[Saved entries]
□ □ □ □ □ □ □

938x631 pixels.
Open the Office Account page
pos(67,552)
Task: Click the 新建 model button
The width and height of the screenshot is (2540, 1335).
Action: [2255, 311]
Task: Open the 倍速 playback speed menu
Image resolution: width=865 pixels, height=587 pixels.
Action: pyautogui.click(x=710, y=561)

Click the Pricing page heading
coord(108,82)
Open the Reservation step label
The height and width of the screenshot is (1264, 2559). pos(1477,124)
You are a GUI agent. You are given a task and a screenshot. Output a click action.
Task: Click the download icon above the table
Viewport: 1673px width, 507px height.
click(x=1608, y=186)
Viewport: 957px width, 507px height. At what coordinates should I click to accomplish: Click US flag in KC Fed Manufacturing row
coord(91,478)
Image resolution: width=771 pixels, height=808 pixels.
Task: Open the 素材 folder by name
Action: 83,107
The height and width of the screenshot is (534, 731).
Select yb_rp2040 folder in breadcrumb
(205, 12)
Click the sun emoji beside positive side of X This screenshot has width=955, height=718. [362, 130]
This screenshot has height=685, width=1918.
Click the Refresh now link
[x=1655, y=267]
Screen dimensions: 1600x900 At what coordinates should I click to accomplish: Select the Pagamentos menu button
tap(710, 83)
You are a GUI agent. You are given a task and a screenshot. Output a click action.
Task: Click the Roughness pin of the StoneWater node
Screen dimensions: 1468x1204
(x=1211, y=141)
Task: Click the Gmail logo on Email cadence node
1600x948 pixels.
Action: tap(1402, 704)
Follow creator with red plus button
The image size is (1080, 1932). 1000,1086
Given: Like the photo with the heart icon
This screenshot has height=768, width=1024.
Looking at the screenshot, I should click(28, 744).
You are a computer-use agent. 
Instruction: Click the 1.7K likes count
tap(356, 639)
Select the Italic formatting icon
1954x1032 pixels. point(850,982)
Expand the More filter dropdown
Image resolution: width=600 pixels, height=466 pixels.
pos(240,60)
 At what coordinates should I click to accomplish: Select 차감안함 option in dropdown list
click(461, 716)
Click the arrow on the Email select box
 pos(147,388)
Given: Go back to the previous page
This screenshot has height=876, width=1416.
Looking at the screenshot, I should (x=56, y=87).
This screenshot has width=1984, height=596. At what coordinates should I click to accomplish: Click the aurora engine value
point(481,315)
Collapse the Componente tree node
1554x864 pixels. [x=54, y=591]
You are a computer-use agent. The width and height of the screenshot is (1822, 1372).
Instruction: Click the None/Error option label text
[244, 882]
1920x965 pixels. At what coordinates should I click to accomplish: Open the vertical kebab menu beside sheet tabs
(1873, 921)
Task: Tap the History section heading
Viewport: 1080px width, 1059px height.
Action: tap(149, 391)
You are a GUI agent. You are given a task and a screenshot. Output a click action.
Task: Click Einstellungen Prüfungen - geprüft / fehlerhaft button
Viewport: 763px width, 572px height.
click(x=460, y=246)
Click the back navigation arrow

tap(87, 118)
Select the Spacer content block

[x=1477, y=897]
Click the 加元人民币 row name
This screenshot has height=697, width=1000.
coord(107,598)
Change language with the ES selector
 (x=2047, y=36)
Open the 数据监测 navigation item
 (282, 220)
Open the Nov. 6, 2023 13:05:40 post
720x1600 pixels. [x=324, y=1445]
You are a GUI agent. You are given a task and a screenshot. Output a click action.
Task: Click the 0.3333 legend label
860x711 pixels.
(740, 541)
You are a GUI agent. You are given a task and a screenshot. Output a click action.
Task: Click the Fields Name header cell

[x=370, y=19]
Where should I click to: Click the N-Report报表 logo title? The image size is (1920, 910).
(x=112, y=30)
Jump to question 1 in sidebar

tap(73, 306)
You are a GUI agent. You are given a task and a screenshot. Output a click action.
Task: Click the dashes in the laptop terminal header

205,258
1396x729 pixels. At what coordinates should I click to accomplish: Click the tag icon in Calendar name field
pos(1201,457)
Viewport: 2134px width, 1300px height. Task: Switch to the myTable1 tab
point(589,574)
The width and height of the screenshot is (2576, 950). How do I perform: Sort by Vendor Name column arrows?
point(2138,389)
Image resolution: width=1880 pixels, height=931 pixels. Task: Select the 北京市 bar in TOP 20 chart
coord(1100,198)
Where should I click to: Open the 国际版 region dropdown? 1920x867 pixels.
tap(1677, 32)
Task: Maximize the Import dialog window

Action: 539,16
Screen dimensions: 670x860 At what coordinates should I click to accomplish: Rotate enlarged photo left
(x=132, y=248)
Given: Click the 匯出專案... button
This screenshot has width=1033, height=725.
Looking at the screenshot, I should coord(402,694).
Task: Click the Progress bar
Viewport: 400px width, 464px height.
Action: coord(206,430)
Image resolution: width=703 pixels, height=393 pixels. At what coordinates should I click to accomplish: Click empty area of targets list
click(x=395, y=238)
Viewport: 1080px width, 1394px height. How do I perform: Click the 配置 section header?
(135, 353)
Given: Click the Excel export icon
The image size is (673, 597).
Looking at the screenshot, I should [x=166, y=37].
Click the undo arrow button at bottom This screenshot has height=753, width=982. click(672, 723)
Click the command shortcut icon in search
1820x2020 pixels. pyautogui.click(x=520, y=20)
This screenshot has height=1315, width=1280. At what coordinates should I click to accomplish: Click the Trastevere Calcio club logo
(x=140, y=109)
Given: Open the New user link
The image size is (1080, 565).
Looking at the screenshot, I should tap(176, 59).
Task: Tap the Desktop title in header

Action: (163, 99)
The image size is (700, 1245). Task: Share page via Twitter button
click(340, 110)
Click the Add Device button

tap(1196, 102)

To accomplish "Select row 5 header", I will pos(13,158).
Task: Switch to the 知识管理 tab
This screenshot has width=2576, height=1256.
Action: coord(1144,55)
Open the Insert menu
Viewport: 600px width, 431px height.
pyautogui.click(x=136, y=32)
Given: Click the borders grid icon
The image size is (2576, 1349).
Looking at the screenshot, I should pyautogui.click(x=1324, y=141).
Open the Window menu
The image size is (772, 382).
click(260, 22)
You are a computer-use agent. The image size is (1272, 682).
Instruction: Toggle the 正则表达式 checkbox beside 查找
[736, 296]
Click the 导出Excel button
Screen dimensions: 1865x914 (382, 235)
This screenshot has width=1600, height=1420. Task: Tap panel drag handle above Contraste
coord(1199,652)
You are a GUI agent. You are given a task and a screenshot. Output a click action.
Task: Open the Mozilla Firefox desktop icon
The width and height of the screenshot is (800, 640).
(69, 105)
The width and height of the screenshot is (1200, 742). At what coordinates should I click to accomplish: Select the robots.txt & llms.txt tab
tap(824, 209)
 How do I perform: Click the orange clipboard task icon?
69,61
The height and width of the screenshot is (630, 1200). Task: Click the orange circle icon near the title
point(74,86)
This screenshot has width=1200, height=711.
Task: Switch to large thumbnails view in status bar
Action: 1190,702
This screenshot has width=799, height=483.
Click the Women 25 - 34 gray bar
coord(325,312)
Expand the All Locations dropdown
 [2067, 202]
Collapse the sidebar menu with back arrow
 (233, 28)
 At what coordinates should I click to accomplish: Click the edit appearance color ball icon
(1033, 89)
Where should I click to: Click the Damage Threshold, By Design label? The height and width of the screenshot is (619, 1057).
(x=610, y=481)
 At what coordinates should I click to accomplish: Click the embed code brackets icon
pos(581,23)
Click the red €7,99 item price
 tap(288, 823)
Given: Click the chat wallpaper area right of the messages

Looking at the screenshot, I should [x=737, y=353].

□ □ □ □ □ □ □

- Task
Reproduce every one of the records above, word for word and in the same order.

- Task answer
938x631 pixels.
Open the Office Account page
pos(67,552)
Task: Click the 新建 model button
The width and height of the screenshot is (2540, 1335).
Action: [2255, 311]
Task: Open the 倍速 playback speed menu
Image resolution: width=865 pixels, height=587 pixels.
Action: pyautogui.click(x=710, y=561)

Click the Pricing page heading
coord(108,82)
Open the Reservation step label
The height and width of the screenshot is (1264, 2559). pos(1477,124)
You are a GUI agent. You are given a task and a screenshot. Output a click action.
Task: Click the download icon above the table
Viewport: 1673px width, 507px height.
click(x=1608, y=186)
Viewport: 957px width, 507px height. At what coordinates should I click to accomplish: Click US flag in KC Fed Manufacturing row
coord(91,478)
Image resolution: width=771 pixels, height=808 pixels.
Task: Open the 素材 folder by name
Action: 83,107
The height and width of the screenshot is (534, 731).
Select yb_rp2040 folder in breadcrumb
(205, 12)
Click the sun emoji beside positive side of X This screenshot has width=955, height=718. [362, 130]
This screenshot has height=685, width=1918.
Click the Refresh now link
[x=1655, y=267]
Screen dimensions: 1600x900 At what coordinates should I click to accomplish: Select the Pagamentos menu button
tap(710, 83)
You are a GUI agent. You are given a task and a screenshot. Output a click action.
Task: Click the Roughness pin of the StoneWater node
Screen dimensions: 1468x1204
(x=1211, y=141)
Task: Click the Gmail logo on Email cadence node
1600x948 pixels.
Action: tap(1402, 704)
Follow creator with red plus button
The image size is (1080, 1932). 1000,1086
Given: Like the photo with the heart icon
This screenshot has height=768, width=1024.
Looking at the screenshot, I should click(28, 744).
You are a computer-use agent. 
Instruction: Click the 1.7K likes count
tap(356, 639)
Select the Italic formatting icon
1954x1032 pixels. point(850,982)
Expand the More filter dropdown
Image resolution: width=600 pixels, height=466 pixels.
pos(240,60)
 At what coordinates should I click to accomplish: Select 차감안함 option in dropdown list
click(461, 716)
Click the arrow on the Email select box
 pos(147,388)
Given: Go back to the previous page
This screenshot has height=876, width=1416.
Looking at the screenshot, I should (x=56, y=87).
This screenshot has width=1984, height=596. At what coordinates should I click to accomplish: Click the aurora engine value
point(481,315)
Collapse the Componente tree node
1554x864 pixels. [x=54, y=591]
You are a computer-use agent. The width and height of the screenshot is (1822, 1372).
Instruction: Click the None/Error option label text
[244, 882]
1920x965 pixels. At what coordinates should I click to accomplish: Open the vertical kebab menu beside sheet tabs
(1873, 921)
Task: Tap the History section heading
Viewport: 1080px width, 1059px height.
Action: tap(149, 391)
You are a GUI agent. You are given a task and a screenshot. Output a click action.
Task: Click Einstellungen Prüfungen - geprüft / fehlerhaft button
Viewport: 763px width, 572px height.
click(x=460, y=246)
Click the back navigation arrow

tap(87, 118)
Select the Spacer content block

[x=1477, y=897]
Click the 加元人民币 row name
This screenshot has height=697, width=1000.
coord(107,598)
Change language with the ES selector
 (x=2047, y=36)
Open the 数据监测 navigation item
 (282, 220)
Open the Nov. 6, 2023 13:05:40 post
720x1600 pixels. [x=324, y=1445]
You are a GUI agent. You are given a task and a screenshot. Output a click action.
Task: Click the 0.3333 legend label
860x711 pixels.
(740, 541)
You are a GUI agent. You are given a task and a screenshot. Output a click action.
Task: Click the Fields Name header cell

[x=370, y=19]
Where should I click to: Click the N-Report报表 logo title? The image size is (1920, 910).
(x=112, y=30)
Jump to question 1 in sidebar

tap(73, 306)
You are a GUI agent. You are given a task and a screenshot. Output a click action.
Task: Click the dashes in the laptop terminal header

205,258
1396x729 pixels. At what coordinates should I click to accomplish: Click the tag icon in Calendar name field
pos(1201,457)
Viewport: 2134px width, 1300px height. Task: Switch to the myTable1 tab
point(589,574)
The width and height of the screenshot is (2576, 950). How do I perform: Sort by Vendor Name column arrows?
point(2138,389)
Image resolution: width=1880 pixels, height=931 pixels. Task: Select the 北京市 bar in TOP 20 chart
coord(1100,198)
Where should I click to: Open the 国际版 region dropdown? 1920x867 pixels.
tap(1677, 32)
Task: Maximize the Import dialog window

Action: 539,16
Screen dimensions: 670x860 At what coordinates should I click to accomplish: Rotate enlarged photo left
(x=132, y=248)
Given: Click the 匯出專案... button
This screenshot has width=1033, height=725.
Looking at the screenshot, I should coord(402,694).
Task: Click the Progress bar
Viewport: 400px width, 464px height.
Action: coord(206,430)
Image resolution: width=703 pixels, height=393 pixels. At what coordinates should I click to accomplish: Click empty area of targets list
click(x=395, y=238)
Viewport: 1080px width, 1394px height. How do I perform: Click the 配置 section header?
(135, 353)
Given: Click the Excel export icon
The image size is (673, 597).
Looking at the screenshot, I should [x=166, y=37].
Click the undo arrow button at bottom This screenshot has height=753, width=982. click(672, 723)
Click the command shortcut icon in search
1820x2020 pixels. pyautogui.click(x=520, y=20)
This screenshot has height=1315, width=1280. At what coordinates should I click to accomplish: Click the Trastevere Calcio club logo
(x=140, y=109)
Given: Open the New user link
The image size is (1080, 565).
Looking at the screenshot, I should tap(176, 59).
Task: Tap the Desktop title in header

Action: (163, 99)
The image size is (700, 1245). Task: Share page via Twitter button
click(340, 110)
Click the Add Device button

tap(1196, 102)

To accomplish "Select row 5 header", I will pos(13,158).
Task: Switch to the 知识管理 tab
This screenshot has width=2576, height=1256.
Action: coord(1144,55)
Open the Insert menu
Viewport: 600px width, 431px height.
pyautogui.click(x=136, y=32)
Given: Click the borders grid icon
The image size is (2576, 1349).
Looking at the screenshot, I should pyautogui.click(x=1324, y=141).
Open the Window menu
The image size is (772, 382).
click(260, 22)
You are a computer-use agent. The image size is (1272, 682).
Instruction: Toggle the 正则表达式 checkbox beside 查找
[736, 296]
Click the 导出Excel button
Screen dimensions: 1865x914 (382, 235)
This screenshot has width=1600, height=1420. Task: Tap panel drag handle above Contraste
coord(1199,652)
You are a GUI agent. You are given a task and a screenshot. Output a click action.
Task: Open the Mozilla Firefox desktop icon
The width and height of the screenshot is (800, 640).
(69, 105)
The width and height of the screenshot is (1200, 742). At what coordinates should I click to accomplish: Select the robots.txt & llms.txt tab
tap(824, 209)
 How do I perform: Click the orange clipboard task icon?
69,61
The height and width of the screenshot is (630, 1200). Task: Click the orange circle icon near the title
point(74,86)
This screenshot has width=1200, height=711.
Task: Switch to large thumbnails view in status bar
Action: 1190,702
This screenshot has width=799, height=483.
Click the Women 25 - 34 gray bar
coord(325,312)
Expand the All Locations dropdown
 [2067, 202]
Collapse the sidebar menu with back arrow
 (233, 28)
 At what coordinates should I click to accomplish: Click the edit appearance color ball icon
(1033, 89)
Where should I click to: Click the Damage Threshold, By Design label? The height and width of the screenshot is (619, 1057).
(x=610, y=481)
 At what coordinates should I click to accomplish: Click the embed code brackets icon
pos(581,23)
Click the red €7,99 item price
 tap(288, 823)
Given: Click the chat wallpaper area right of the messages

Looking at the screenshot, I should [x=737, y=353].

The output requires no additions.